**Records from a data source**
┌──

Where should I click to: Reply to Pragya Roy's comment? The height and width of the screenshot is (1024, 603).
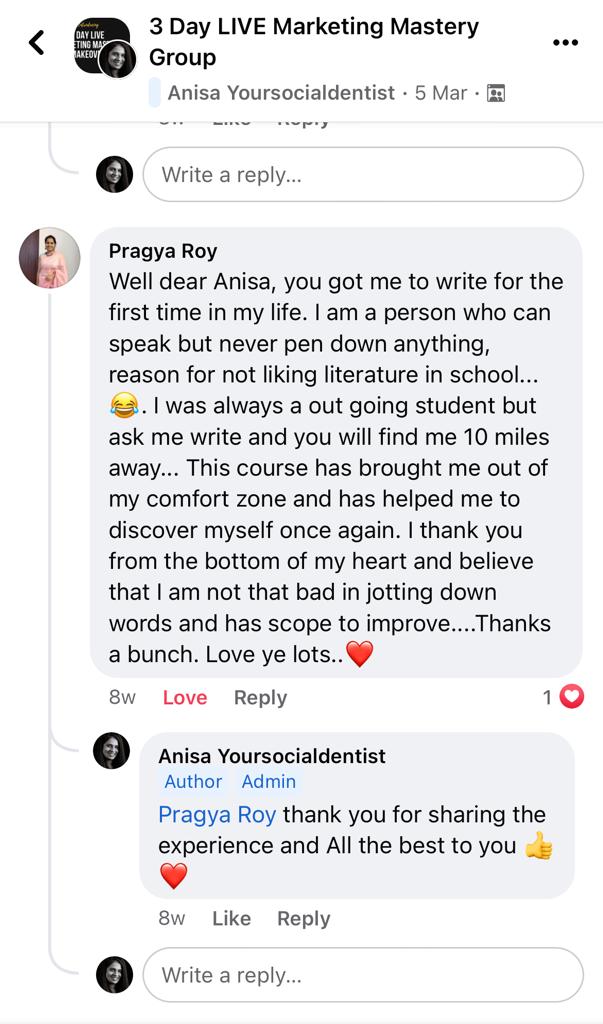[x=260, y=697]
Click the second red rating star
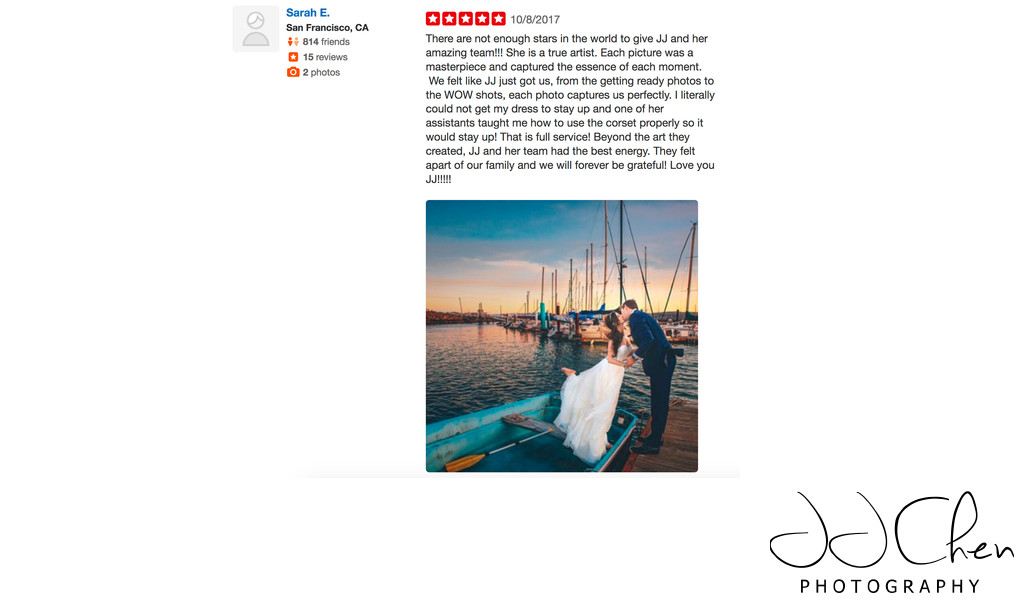This screenshot has width=1024, height=603. 449,19
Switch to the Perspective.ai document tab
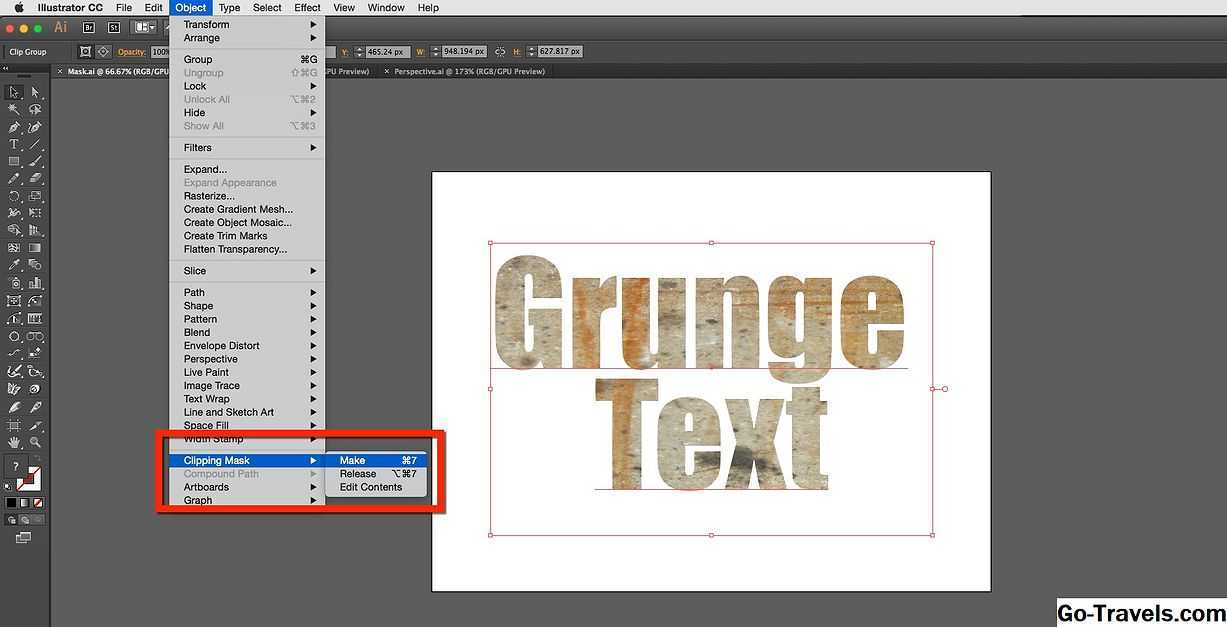The width and height of the screenshot is (1227, 627). [469, 72]
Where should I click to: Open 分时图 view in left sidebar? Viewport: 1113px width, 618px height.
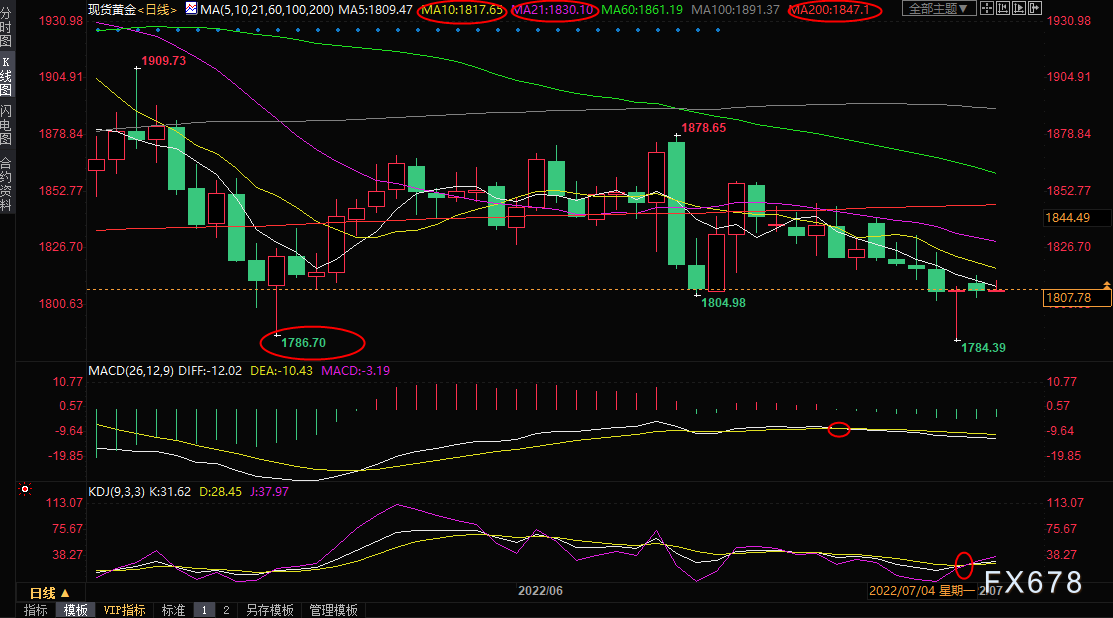(6, 27)
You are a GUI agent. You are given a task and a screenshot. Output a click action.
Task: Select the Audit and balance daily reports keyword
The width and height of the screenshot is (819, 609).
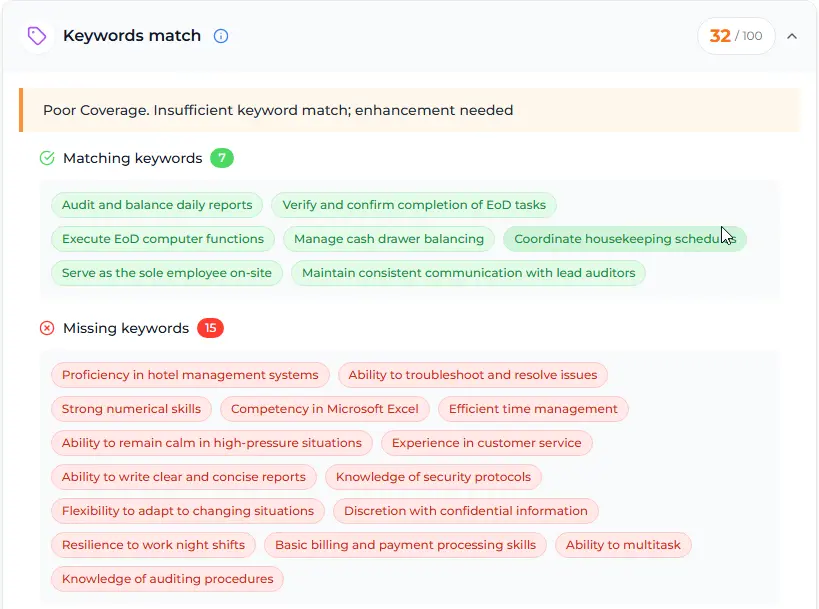156,204
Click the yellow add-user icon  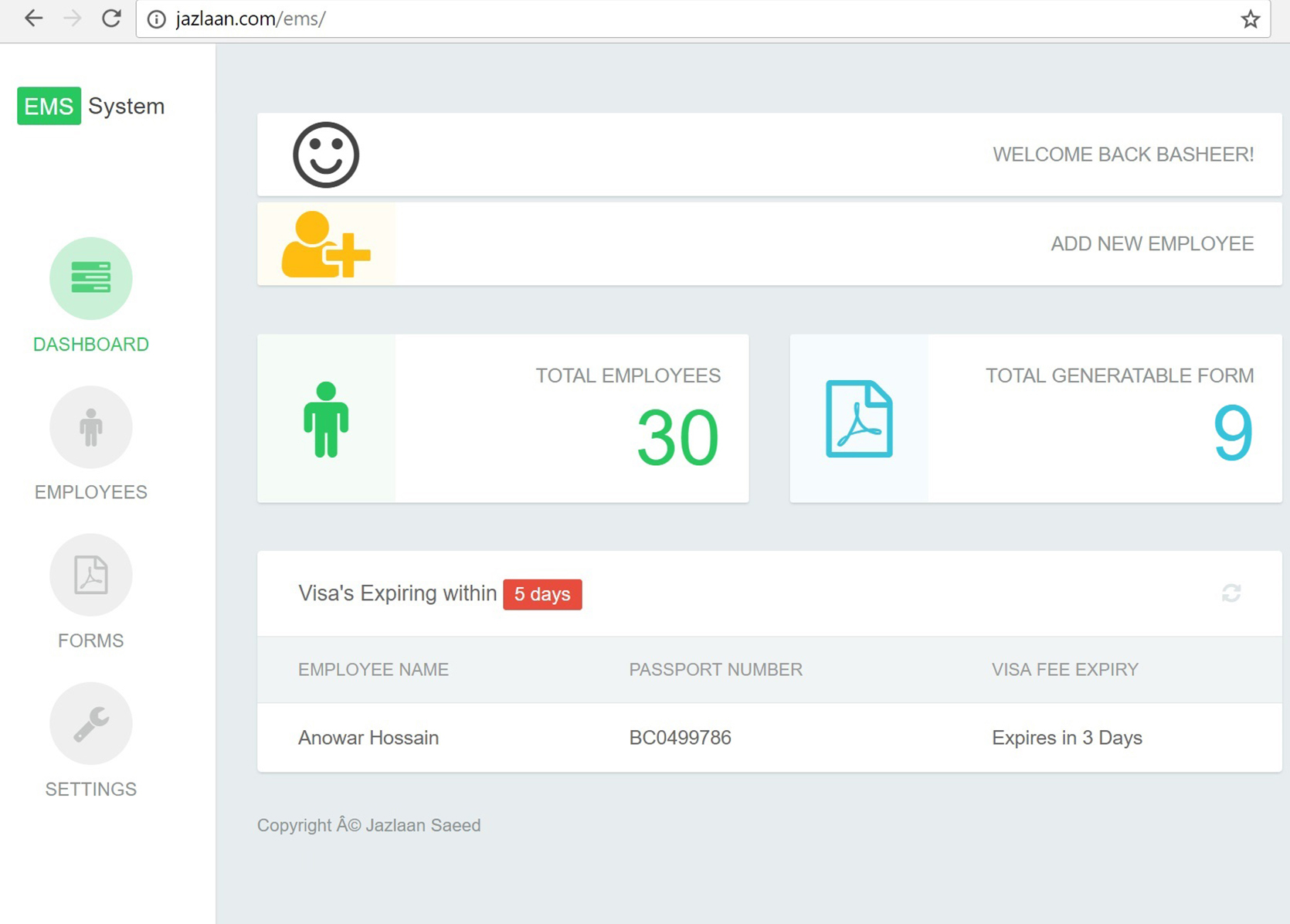click(326, 244)
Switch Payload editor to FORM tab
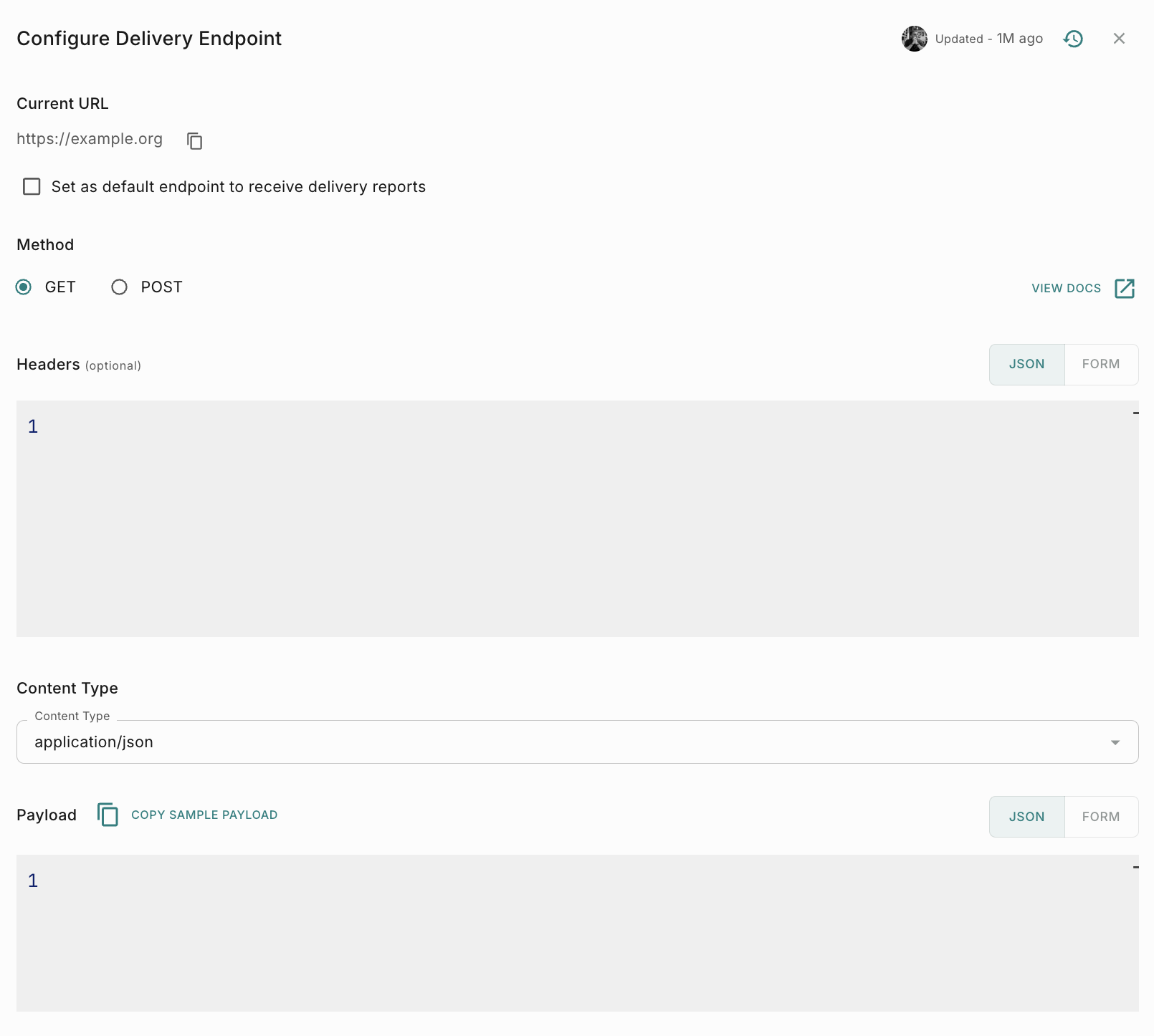 click(x=1100, y=817)
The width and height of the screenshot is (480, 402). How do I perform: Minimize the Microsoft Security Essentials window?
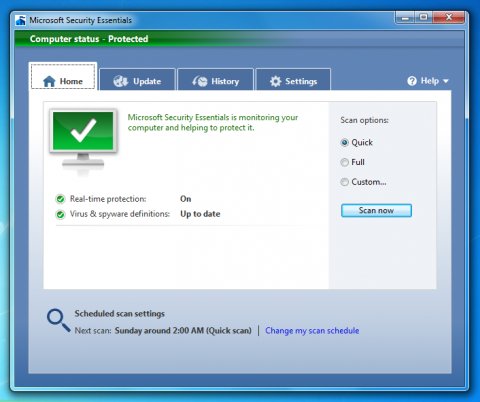[405, 17]
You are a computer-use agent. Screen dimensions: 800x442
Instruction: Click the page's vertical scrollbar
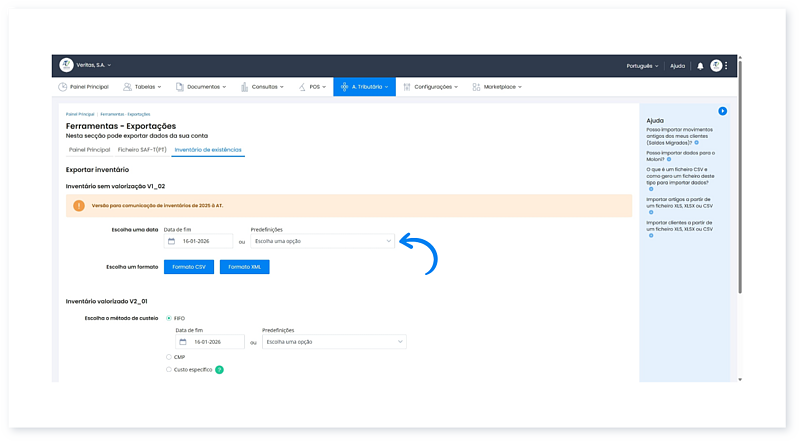740,200
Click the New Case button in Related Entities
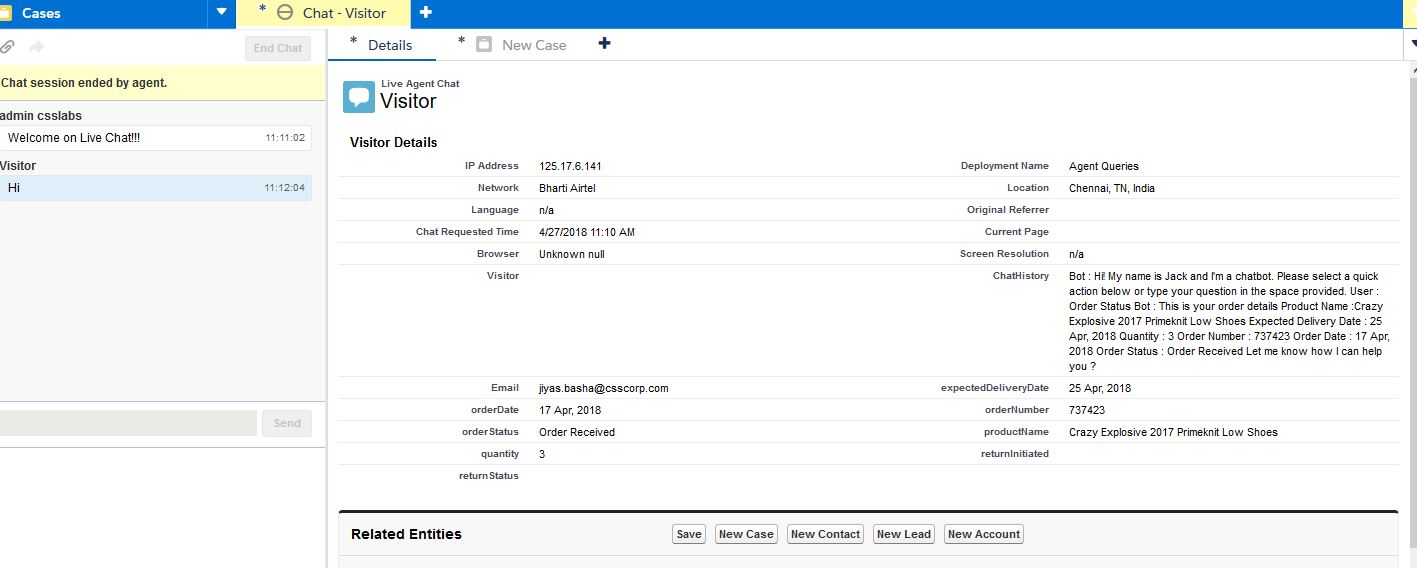 [x=746, y=534]
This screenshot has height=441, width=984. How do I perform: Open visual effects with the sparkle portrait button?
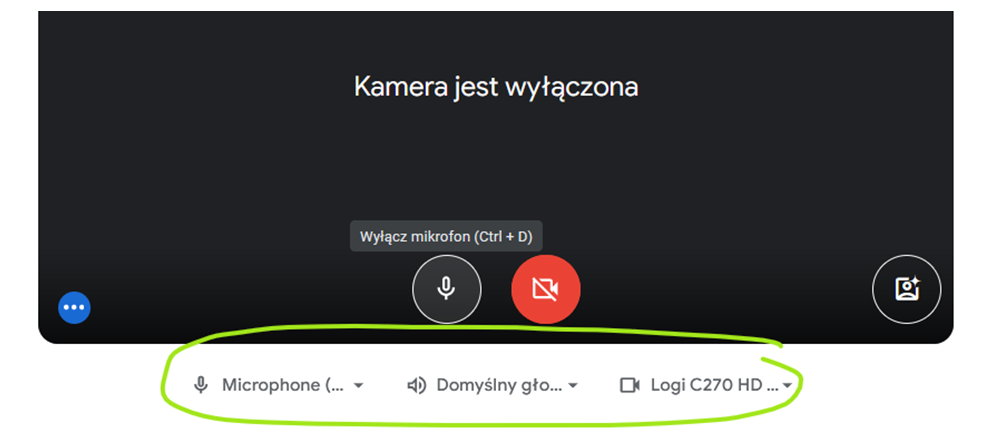tap(907, 289)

└──

**PROBLEM DETAILS**
Filter the entries down to the lines containing "agent". Copy each of those lines.

**ANSWER SPACE**
You are a GUI agent. You are given a task and a screenshot. Output a click action.
You are a computer-use agent. Screen dimensions: 800x442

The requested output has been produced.